= Index set (computability) =

Classes of partial recursive functions

In computability theory, index sets describe classes of computable functions; specifically, they give all indices of functions in a certain class, according to a fixed Gödel numbering of partial computable functions.

==Definition==
Let $\varphi_e$ be a computable enumeration of all partial computable functions, and $W_{e}$ be a computable enumeration of all c.e. sets.

Let $\mathcal{A}$ be a class of partial computable functions. If $A = \{x \,:\, \varphi_{x} \in \mathcal{A} \}$ then $A$ is the index set of $\mathcal{A}$. In general $A$ is an index set if for every $x,y \in \mathbb{N}$ with $\varphi_x \simeq \varphi_y$ (i.e. they index the same function), we have $x \in A \leftrightarrow y \in A$. Intuitively, these are the sets of natural numbers that we describe only with reference to the functions they index.

==Index sets and Rice's theorem==
Most index sets are non-computable, aside from two trivial exceptions. This is stated in Rice's theorem:

Let $\mathcal{C}$ be a class of partial computable functions with its index set $C$. Then $C$ is computable if and only if $C$ is empty, or $C$ is all of $\mathbb{N}$.

Rice's theorem says "any nontrivial property of partial computable functions is undecidable".

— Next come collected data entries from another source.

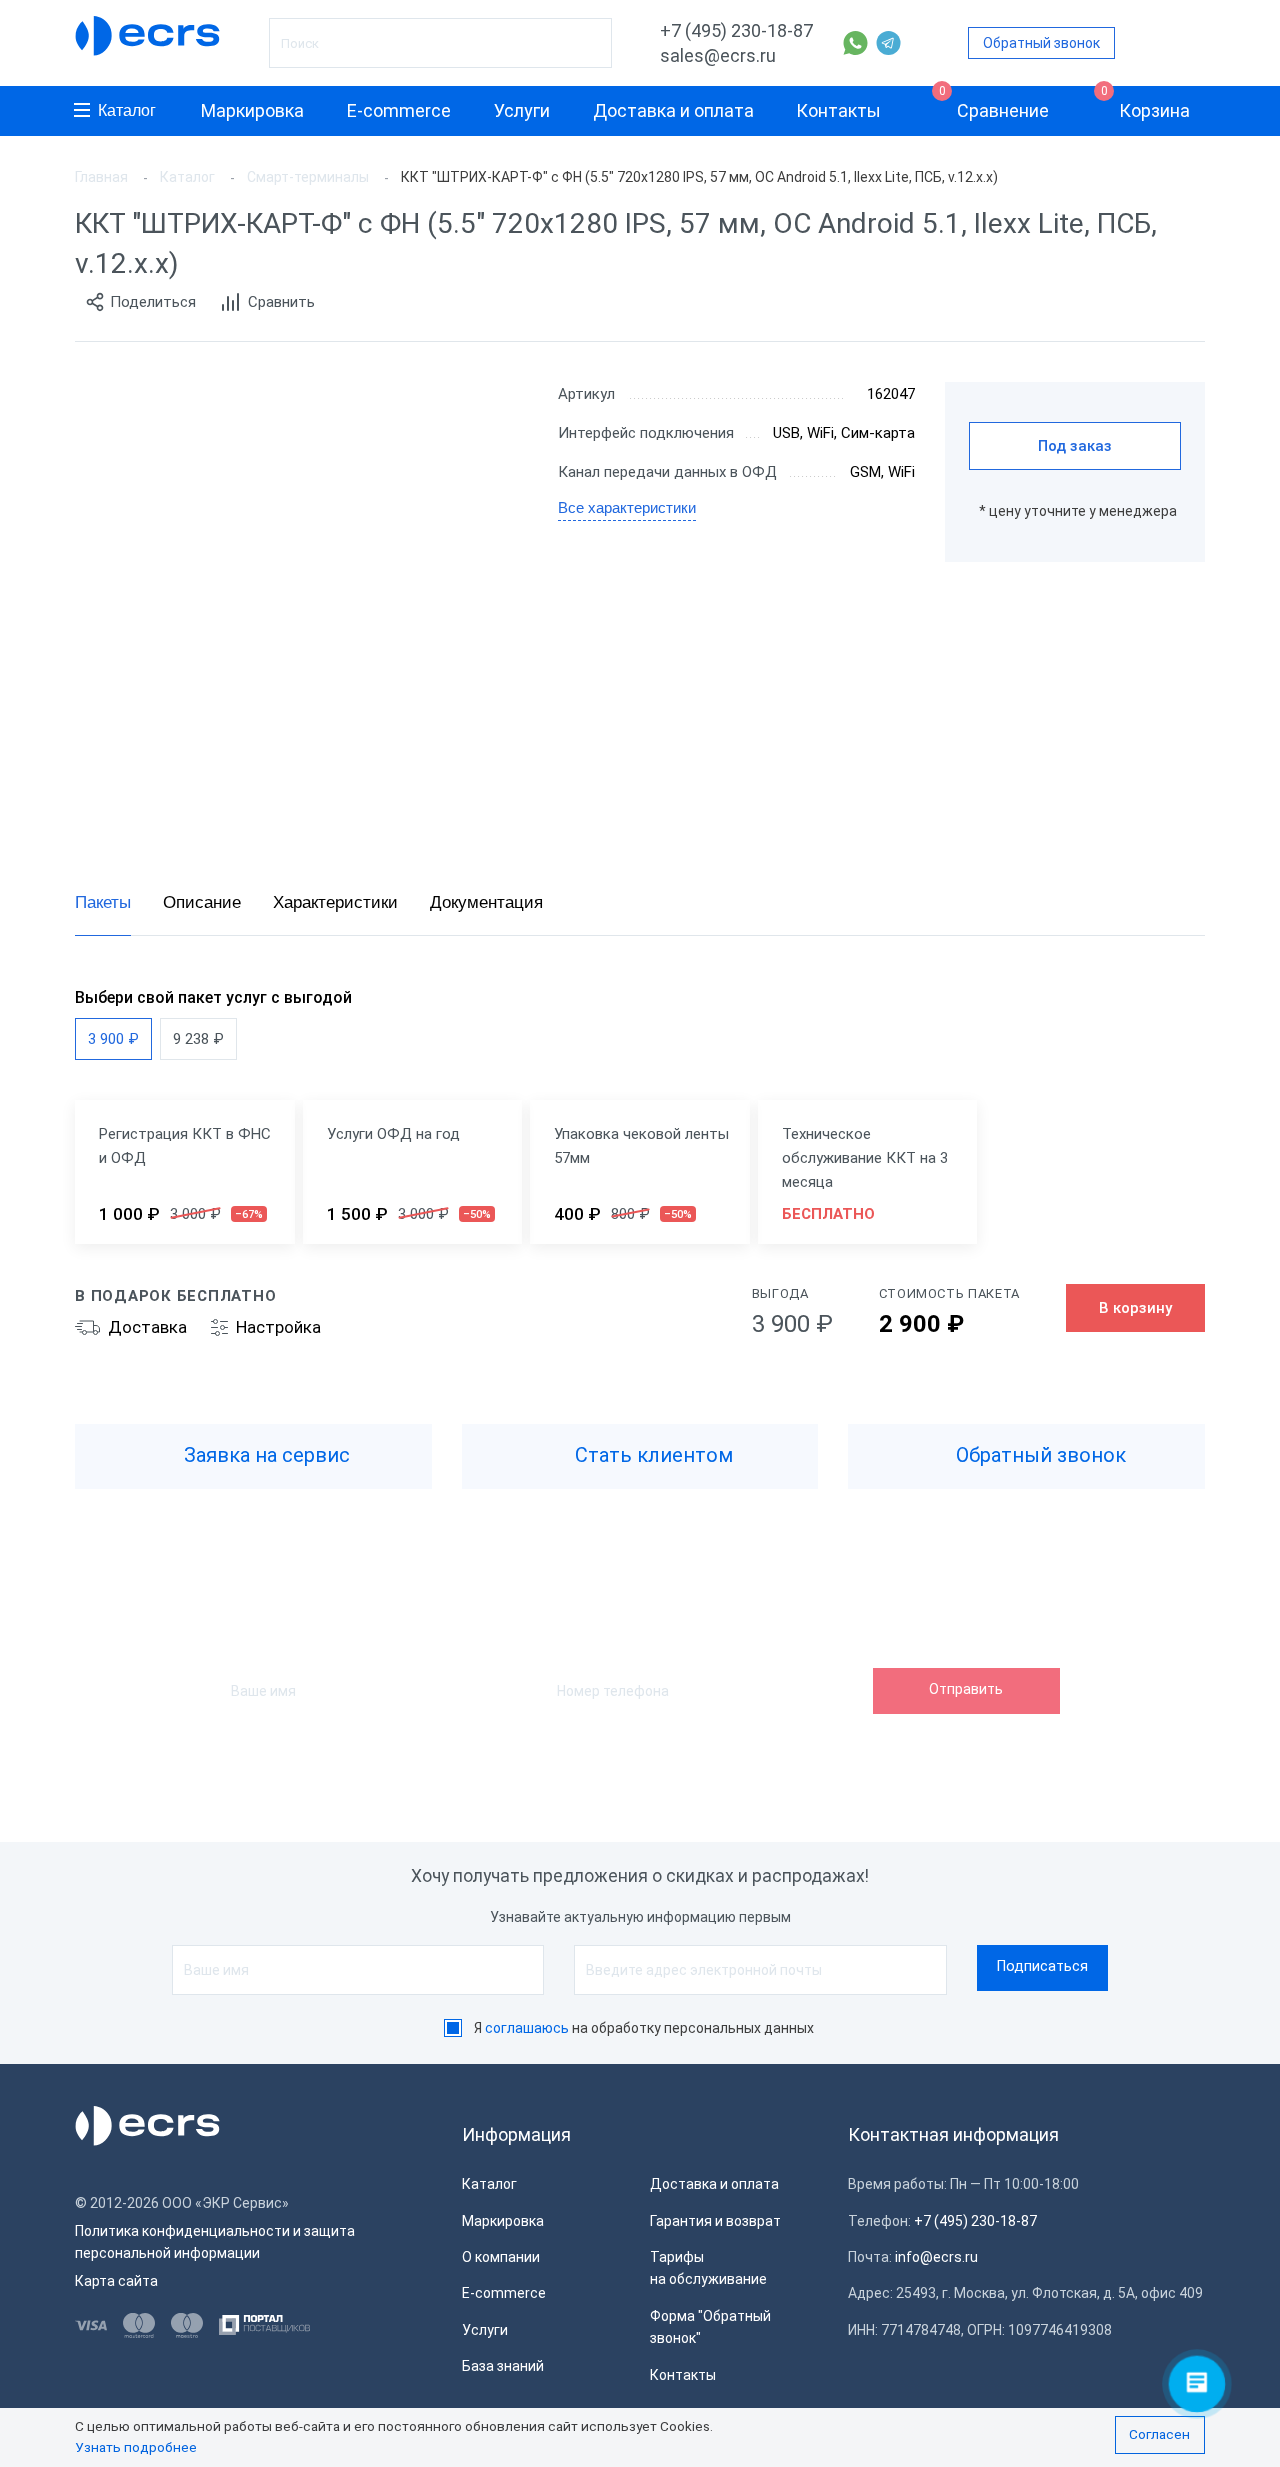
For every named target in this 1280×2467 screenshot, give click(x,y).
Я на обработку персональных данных (644, 2028)
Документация (486, 902)
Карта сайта (116, 2281)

== Completeness in the arithmetical hierarchy ==
Index sets provide many examples of sets which are complete at some level of the arithmetical hierarchy. Here, we say a $\Sigma_n$ set $A$ is $\Sigma_n$-complete if, for every $\Sigma_n$ set $B$, there is an m-reduction from $B$ to $A$. $\Pi_n$-completeness is defined similarly. Here are some examples:

- $\mathrm{Emp} = \{ e \,:\, W_e = \varnothing \}$ is $\Pi_1$-complete.
- $\mathrm{Fin} = \{ e \,:\, W_e \text{ is finite} \}$ is $\Sigma_2$-complete.
- $\mathrm{Inf} = \{ e \,:\, W_e \text{ is infinite} \}$ is $\Pi_2$-complete.
- $\mathrm{Tot} = \{ e \,:\, \varphi_e \text{ is total} \} = \{ e : W_e = \mathbb{N} \}$ is $\Pi_2$-complete.
- $\mathrm{Con} = \{ e \,:\, \varphi_e \text{ is total and constant} \}$ is $\Pi_2$-complete.
- $\mathrm{Cof} = \{ e \,:\, W_e \text{ is cofinite} \}$ is $\Sigma_3$-complete.
- $\mathrm{Rec} = \{ e \,:\, W_e \text{ is computable} \}$ is $\Sigma_3$-complete.
- $\mathrm{Ext} = \{ e \,:\, \varphi_e \text{ is extendible to a total computable function} \}$ is $\Sigma_3$-complete.
- $\mathrm{Cpl} = \{ e \,:\, W_e \equiv_\mathrm{T} \mathrm{HP} \}$ is $\Sigma_4$-complete, where $\mathrm{HP}$ is the halting problem.

Empirically, if the "most obvious" definition of a set $A$ is $\Sigma_n$ [resp. $\Pi_n$], we can usually show that $A$ is $\Sigma_n$-complete [resp. $\Pi_n$-complete].